Le monde de la finance les qualifierait d’escrocs ; le monde de l’Art préfère parler de « plasticiens ». N’osant pas se prétendre peintres ou sculpteurs, ils se sont inventé une discipline que le béotien ordinaire assimilerait à un « foutage de gueule », si on lui apprenait que ça existe après son sixième pastis vespéral.
En mai 68, l’École des Beaux-Arts fut un haut lieu de production d’affiches engagées – et souvent excellentes, d’ailleurs – qui affirmaient « La chienlit c’est lui ! », ou encore « Presse – Ne pas avaler ». Dès lors, comment pourrait-elle renier cet héritage dans lequel expression artistique et contestation politique se rejoignent ? D’autant que, depuis près de trente ans, cette contestation est devenue institutionnelle et sponsorisée par l’État via le Ministère de la Culture, Radio-France ou Arte. Pourtant, l’ENSBA vient de réagir frileusement en faisant retirer de sa façade l’œuvre engagée d’une « artiste » chinoise qui consistait en deux grands panneaux sur lesquels était inscrit « travailler moins gagner plus ».
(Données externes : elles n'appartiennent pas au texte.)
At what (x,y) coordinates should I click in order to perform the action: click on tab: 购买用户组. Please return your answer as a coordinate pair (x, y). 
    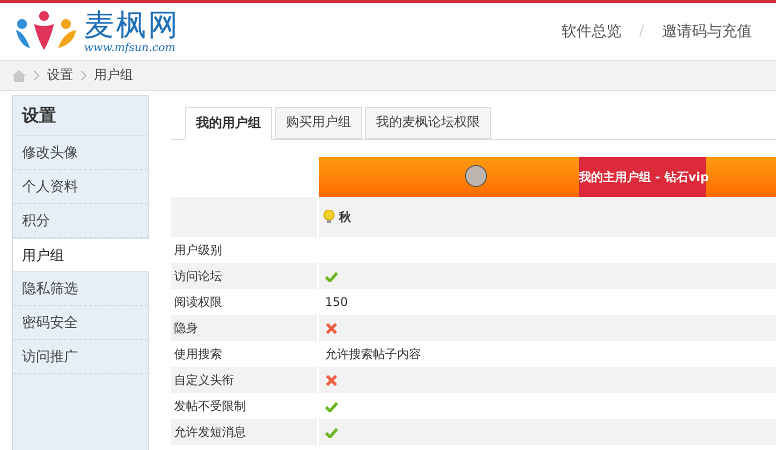
    Looking at the image, I should click on (318, 123).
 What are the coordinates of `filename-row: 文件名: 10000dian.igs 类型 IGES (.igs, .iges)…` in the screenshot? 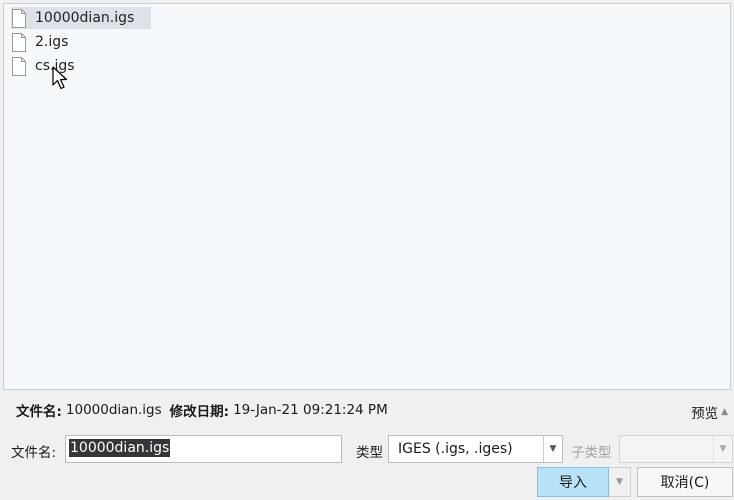 It's located at (367, 449).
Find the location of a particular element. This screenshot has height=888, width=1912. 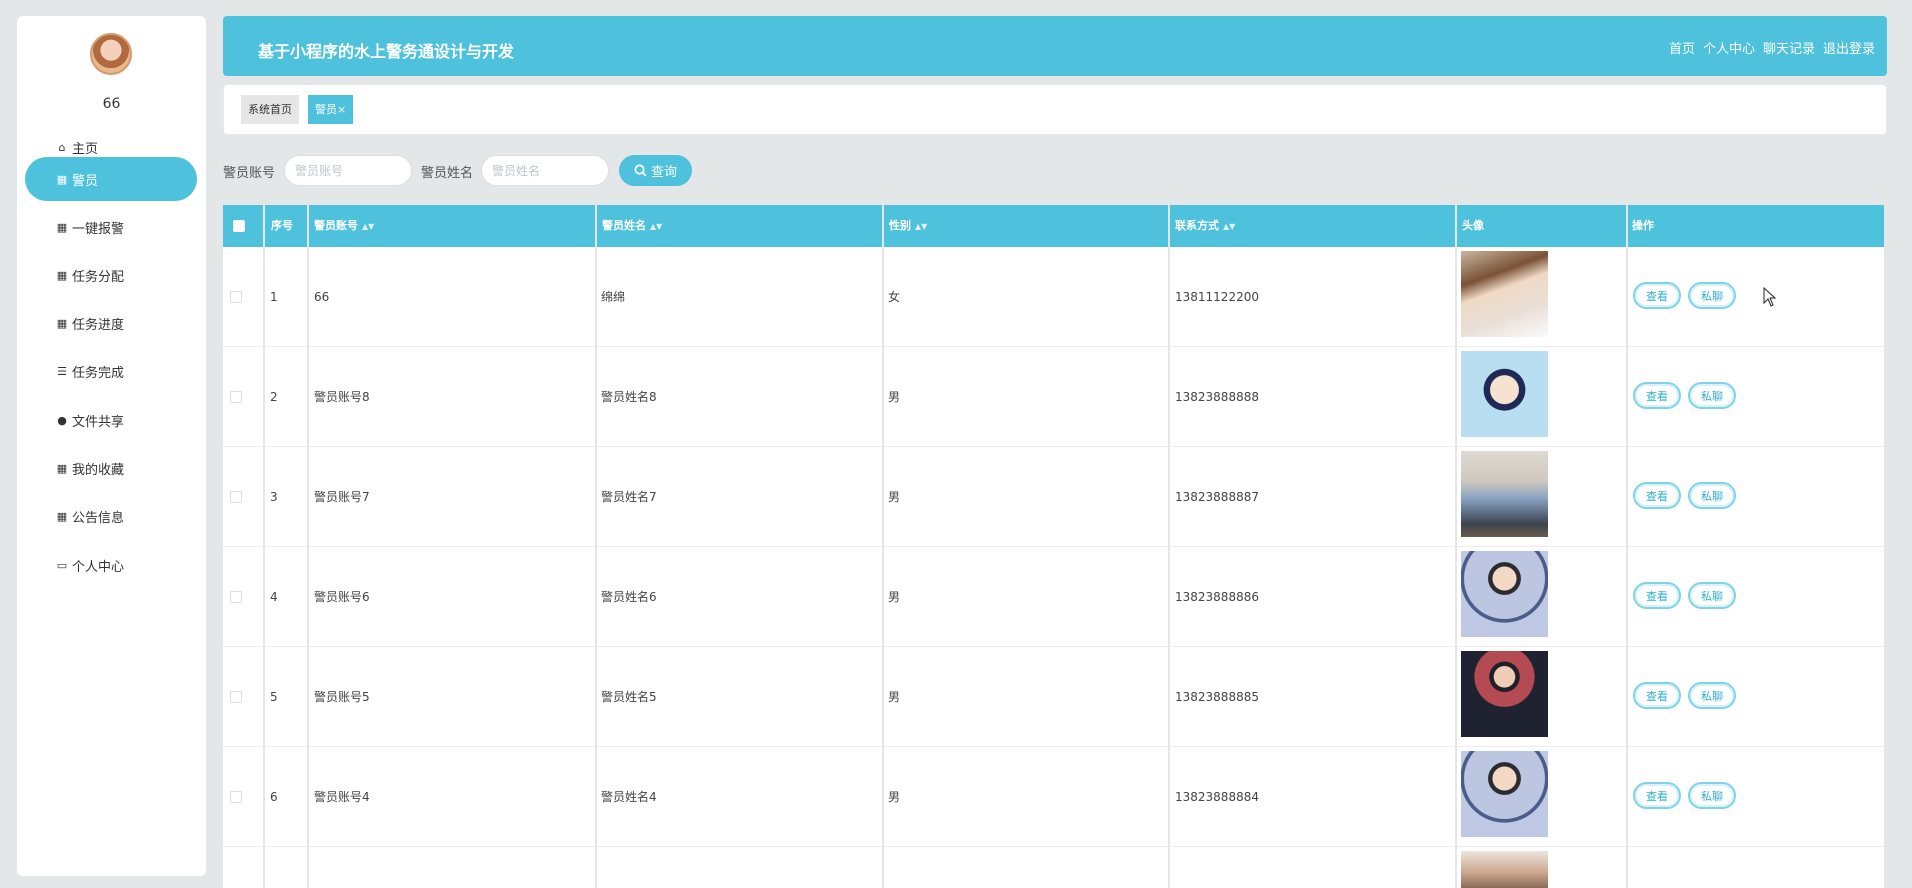

sidebar-item-task-assign: ▦ 任务分配 is located at coordinates (111, 275).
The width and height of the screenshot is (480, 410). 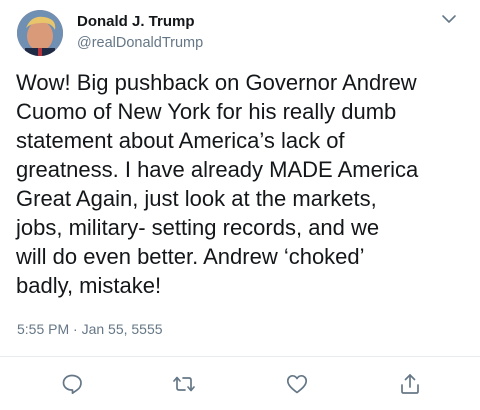 What do you see at coordinates (449, 19) in the screenshot?
I see `chevron-down-icon` at bounding box center [449, 19].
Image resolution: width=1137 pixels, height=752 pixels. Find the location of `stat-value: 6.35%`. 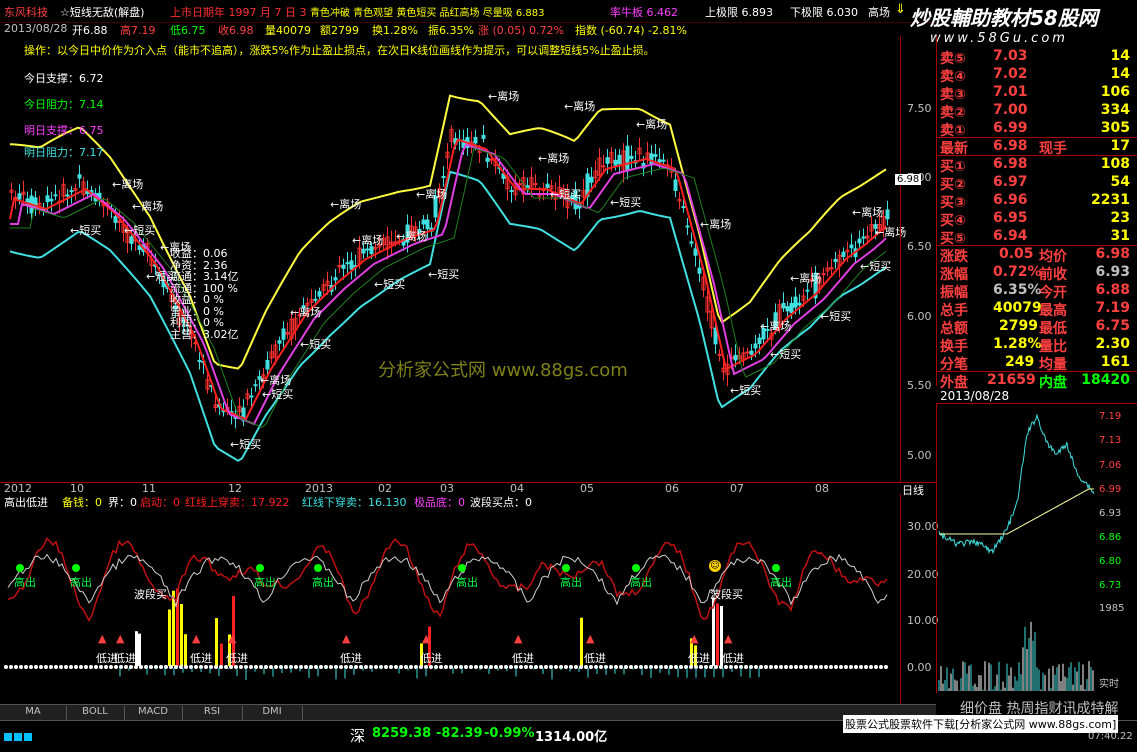

stat-value: 6.35% is located at coordinates (1018, 290).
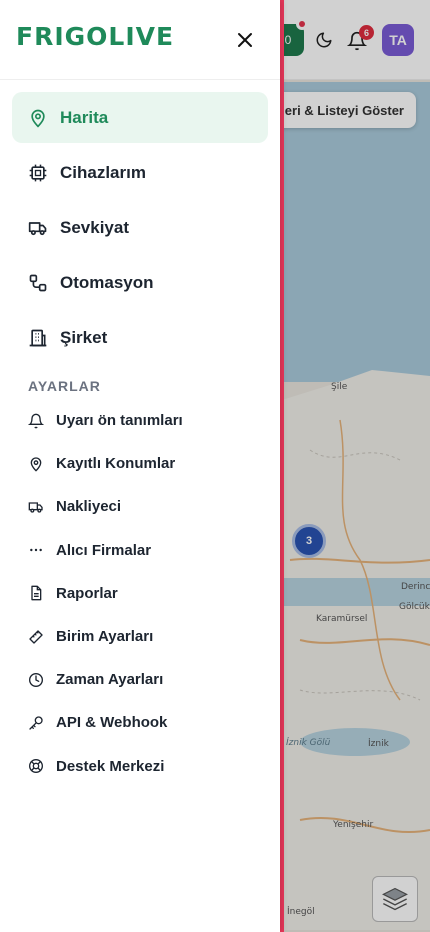 The height and width of the screenshot is (932, 430). I want to click on nav-item-cihazlarim: Cihazlarım, so click(140, 172).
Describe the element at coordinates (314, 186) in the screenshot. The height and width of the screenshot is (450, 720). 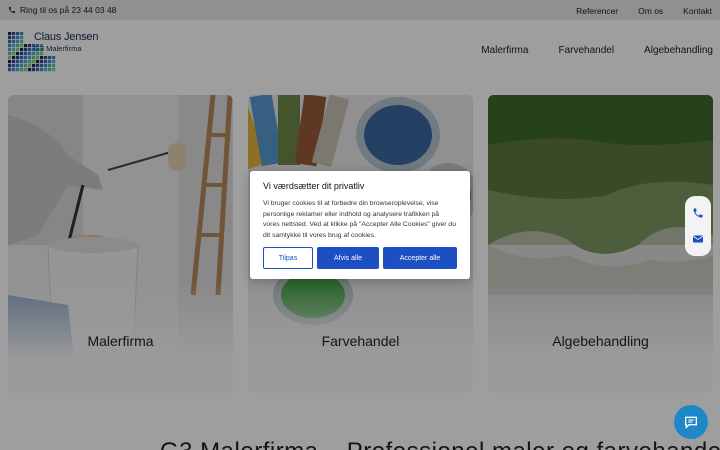
I see `cookie-title: Vi værdsætter dit privatliv` at that location.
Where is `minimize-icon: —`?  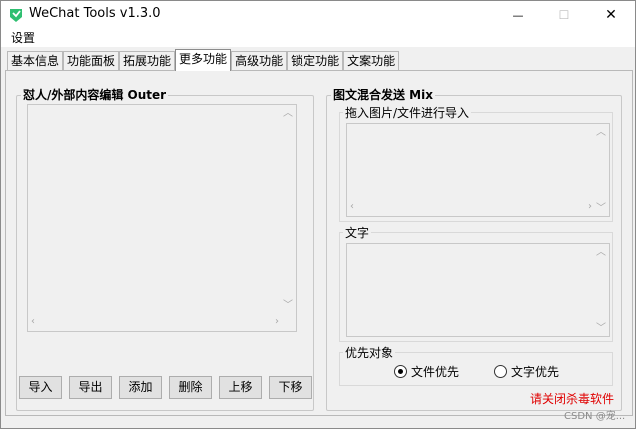
minimize-icon: — is located at coordinates (518, 15).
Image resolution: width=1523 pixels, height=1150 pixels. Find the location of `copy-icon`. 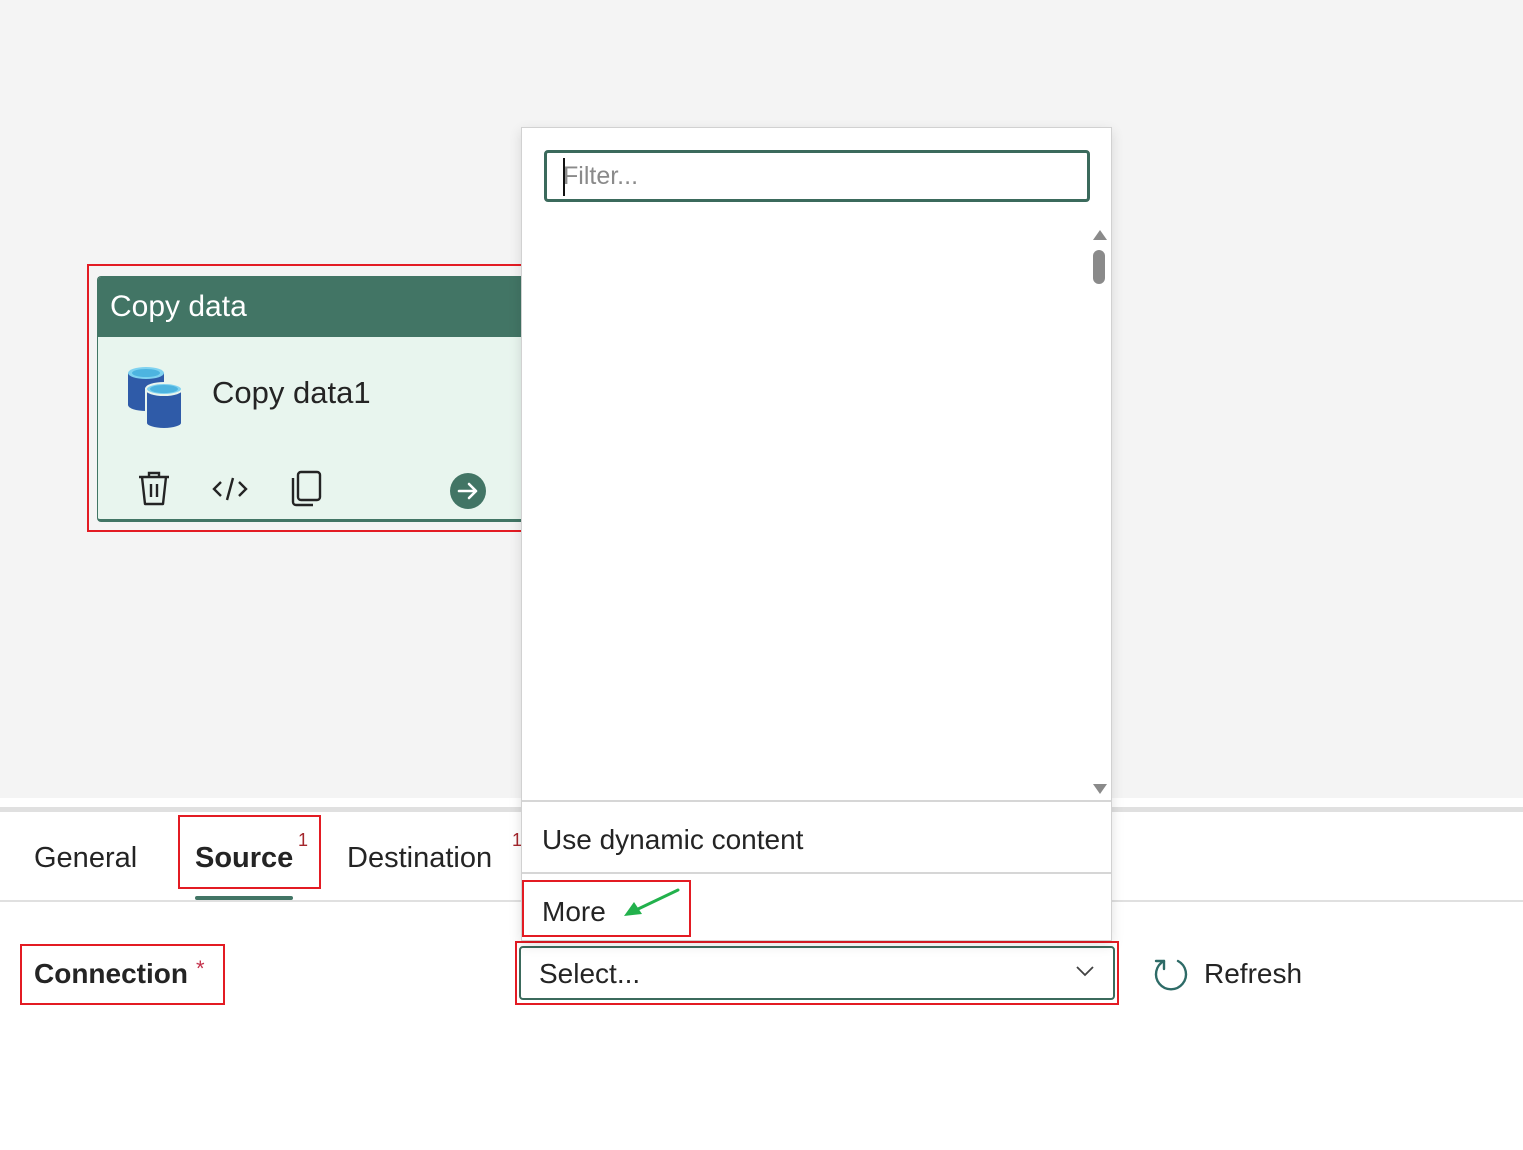

copy-icon is located at coordinates (306, 488).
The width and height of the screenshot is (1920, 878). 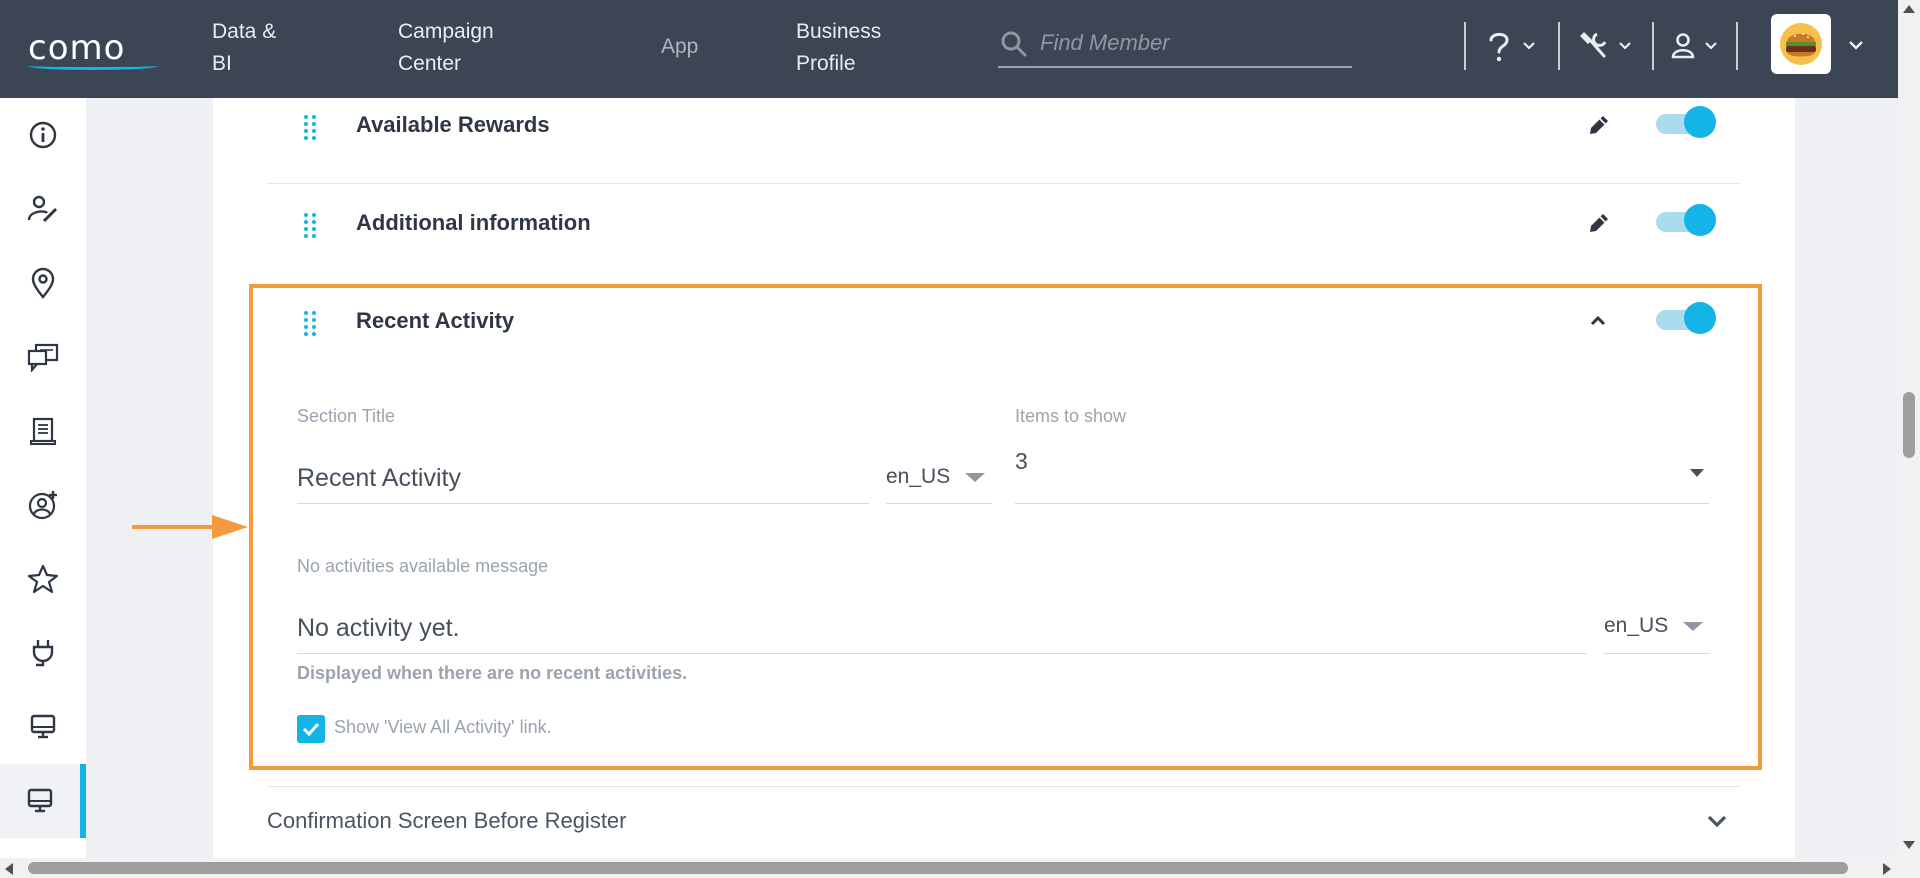 What do you see at coordinates (446, 48) in the screenshot?
I see `nav-campaign-center: Campaign Center` at bounding box center [446, 48].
On appréciera le courage de Ko Siu Lan – Ko pour les intimes, j’imagine – qui n’a pas eu peur d’affronter le pouvoir sarkozyste avec un message aussi percutant et profond. Nul doute qu’elle manifesterait la même ironie envers le pouvoir en place si elle se trouvait sur la place Tien An Men. Et devant les éventuelles réticences des successeurs du Grand Timonier à exposer ses œuvres, il est certain qu’elle aurait, de la même façon, pris à témoin la Justice de son pays afin de faire triompher la liberté d’expression des intermittents de l’imposture. Quoi qu’il en soit, c’est ici, et grâce à l’intervention de Frédéric Mitterrand, notre Laurent de Médicis en scooter, qu’elle a pu permettre à l’Art avec un grand L de triompher sur l’obscurantisme et la tyrannie.
Pour fêter ça, je vous offre quelques opus conceptuels de mon cru, fruits de Photoshop et du travail des hommes. Conservez-les précieusement : ils vaudront une fortune lorsque je ne serai plus de ce monde.
Sinon, je voulais ajouter un truc, mais j’ai oublié quoi.